After dropping the first wave of troops, his boat circled back through the gunfire to bring in more.
Over and over, he lowered that ramp, watching brave young men rush out into one of the most brutal battles in history.
He didn’t carry a gun.
He didn’t shoot back.
But he stood there, each time, doing what had to be done.
That was his job.
That was his duty.
It wasn’t until years later that Frank DeVita would speak openly about what he experienced that day.
For a long time, like many veterans, he kept it all inside.
He didn’t consider himself a hero—just someone who did his job.
But as time passed and the number of living D-Day veterans dwindled, Frank realized that sharing his story was no longer just a personal choice—it was a responsibility.
He began giving interviews, speaking at schools, and appearing in documentaries.
Each time, he shared with honesty and emotion the horror of that morning and the bravery of those he watched go forward.
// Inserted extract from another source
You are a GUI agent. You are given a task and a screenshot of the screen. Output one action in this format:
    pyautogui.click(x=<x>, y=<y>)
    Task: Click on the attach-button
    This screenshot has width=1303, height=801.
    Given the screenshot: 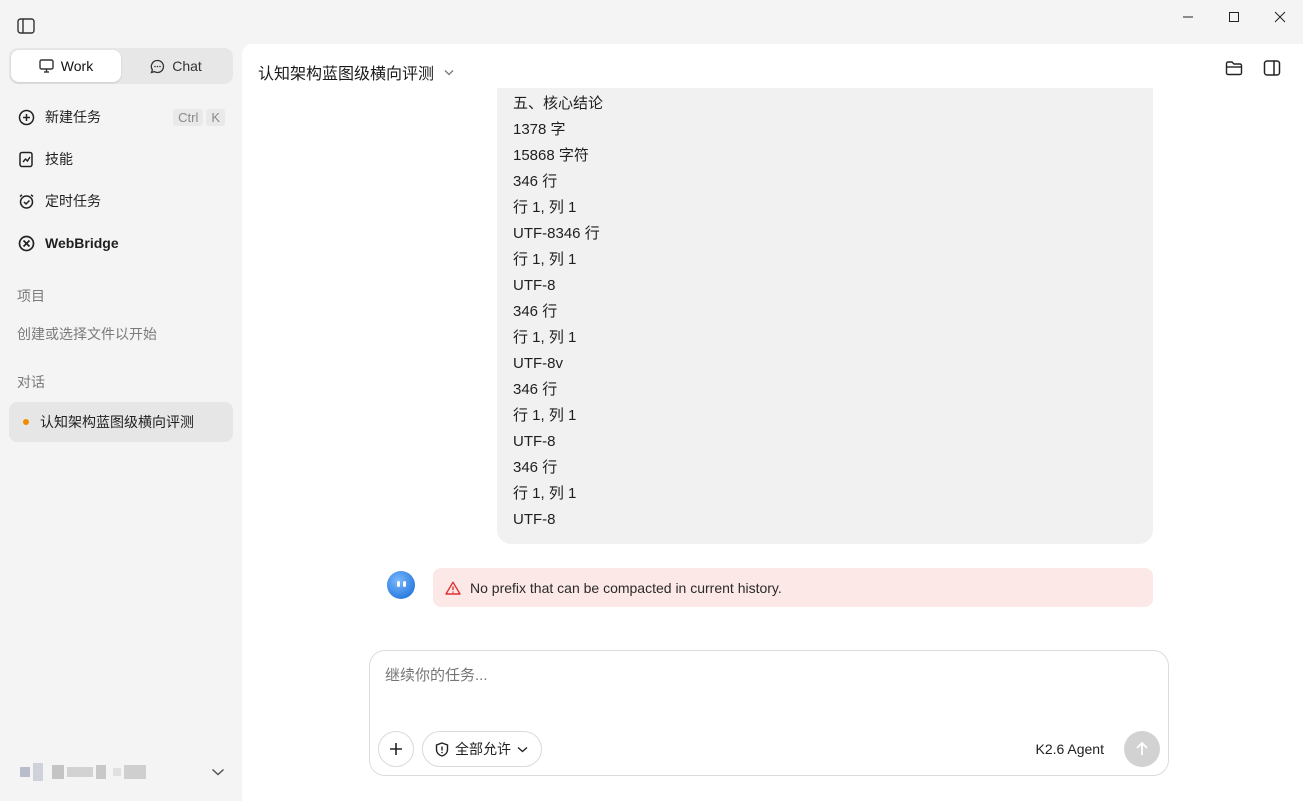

His words carried the weight of truth.
He didn’t glorify war.
He didn’t pretend it was easy.
He spoke about vomiting from fear, about the unbearable guilt of watching friends die, about the numbness that came after each trip back to the beach.
In one especially moving account, Frank recalled how he couldn’t sleep for years without hearing the sound of bullets ricocheting off the metal ramp or seeing the faces of men who never made it past the waterline.
Yet he returned to Normandy many times later in life—not to relive the trauma, but to honor those who never came home.
Standing on Omaha Beach decades later, surrounded by the peace he helped secure, Frank often broke down in tears.
“I did my job,” he would say, “but the real heroes are the ones who didn’t get to leave.
Frank DeVita’s story is not one of glamor or cinematic triumph.
It’s a story of quiet courage, of doing the unthinkable because someone had to.
It’s about a teenager who stood firm under fire, not for glory, but because others were counting on him.
His life reminds us that history isn’t made only by generals and grand speeches, but by the small, unseen actions of people like Frank—whose hands shook as they lowered a ramp, knowing it would lead others into hell.
Frank passed away in 2022, just shy of his 97th birthday.
But his voice, his memory, and his story live on in every soldier who walks in his footsteps, in every person who visits Omaha Beach and feels the weight of what happened there.
He didn’t need medals or titles.
For those who understand the true cost of freedom, Frank DeVita was—and always will be—a hero.